Tuesday 4 April 2017

Corda - First Impressions

Today I was lucky enough to attend my first day of training on Corda, an "an open-source distributed ledger platform designed to record, manage and automate legal agreements between businesses".

Roger Willis and Richard Green did a fantastic job and I walked away excited for the 2nd day of training tomorrow. Between then and now I've got a whole load of thoughts/questions on my mind...


Corda isn't a traditional blockchain

Corda doesn't have the concepts of blocks or mining that you will find in Bitcoin and Ethereum. Transactions are purely point-to-point and validated individually in Corda. This stands opposed to the others which group up transactions and calculates a hash for all of them together (turning them into a block).

Immutability

What is there to stop the transaction history being modified? Well transactions are digitally signed and assuming all parties keep their private key safe, no one can realistically change history. On top of this, the ledger isn't reliant on mining and is designed to be immutable. This means that the only change parties expect to see is on current state.

Data Privacy

Transactions aren't broadcast globally to the entire network and only sent on a need-to-know basis. This protects against data leakage as parties in the network don't have free access to monitor who everyone is interacting with. Keeping the data contained also limits the damage if your private key is somehow compromised because your encrypted data isn't freely available to a potential attacker.

Throughput & Scalability

The removal of miners and the lack of proof of work means that a Corda network's throughput is bounded primarily by the network and the execution of the contract code. Combine that with the fact that transactions don't need to be broadcast to all nodes and you are looking at a network that is faster & handles more messages (that other DLTs).

It should be reiterated that not relying on Proof of Work removes the need to...


This happily translates to a platform which doesn't require a warehouses full of dedicated servers to run.

Security?

The elephant in the room is that of security. Given that Corda is not based on a Proof of Work algorithm it cannot be proven to be cryptographically secure in an untrusted environment.

The argument is that heavily regulated financial environments have some degree of trust within them, which comes in the form of the regulators.
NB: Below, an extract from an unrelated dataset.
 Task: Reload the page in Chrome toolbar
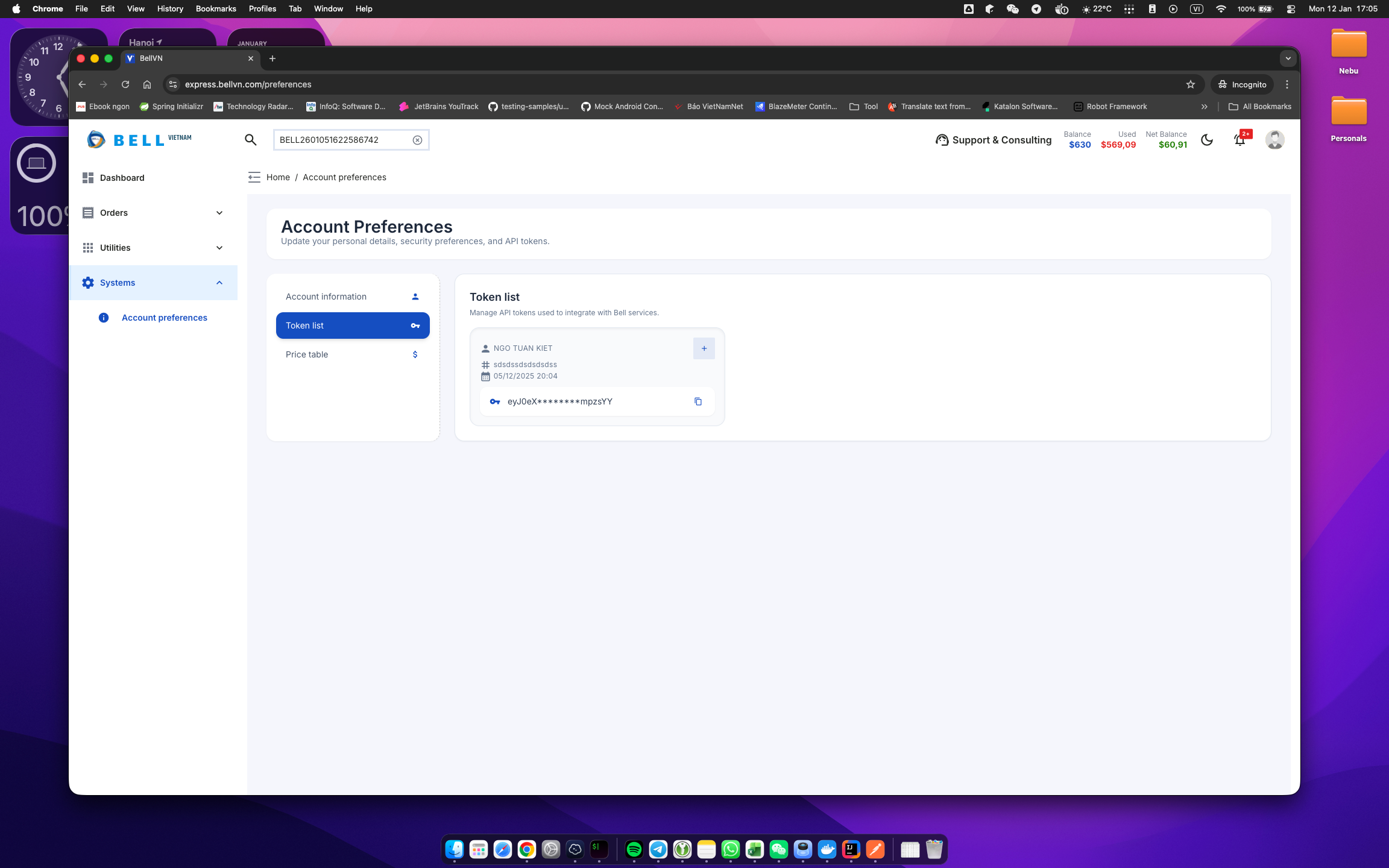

This forms the basis for Corda's reliance on Notaries which validate all transactions. This inevitably centralises the system and provides a focal point for attack. Nevertheless this isn't anything new and it is a problem which is dealt with today.

Productivity

To wrap this post up, I think the overwhelming feeling from today was of productivity.

Corda keeps things simple and thus the concepts are easy to pick up. There is a load of great documentation to help you out and the main repository comes bundles with some excellent demos.

As opposed to Ethereum, Corda is based on the JVM. I cannot emphasis enough how much of a god-send that is. Dealing with Solidity in Ethereum was a headache and the ecosystem of tools/libraries available to you there is laughable. With Corda you can use IntelliJ! You can write Java! Or even Kotlin if you feel like being ridiculously productive ;)

Very excited and more thoughts to come!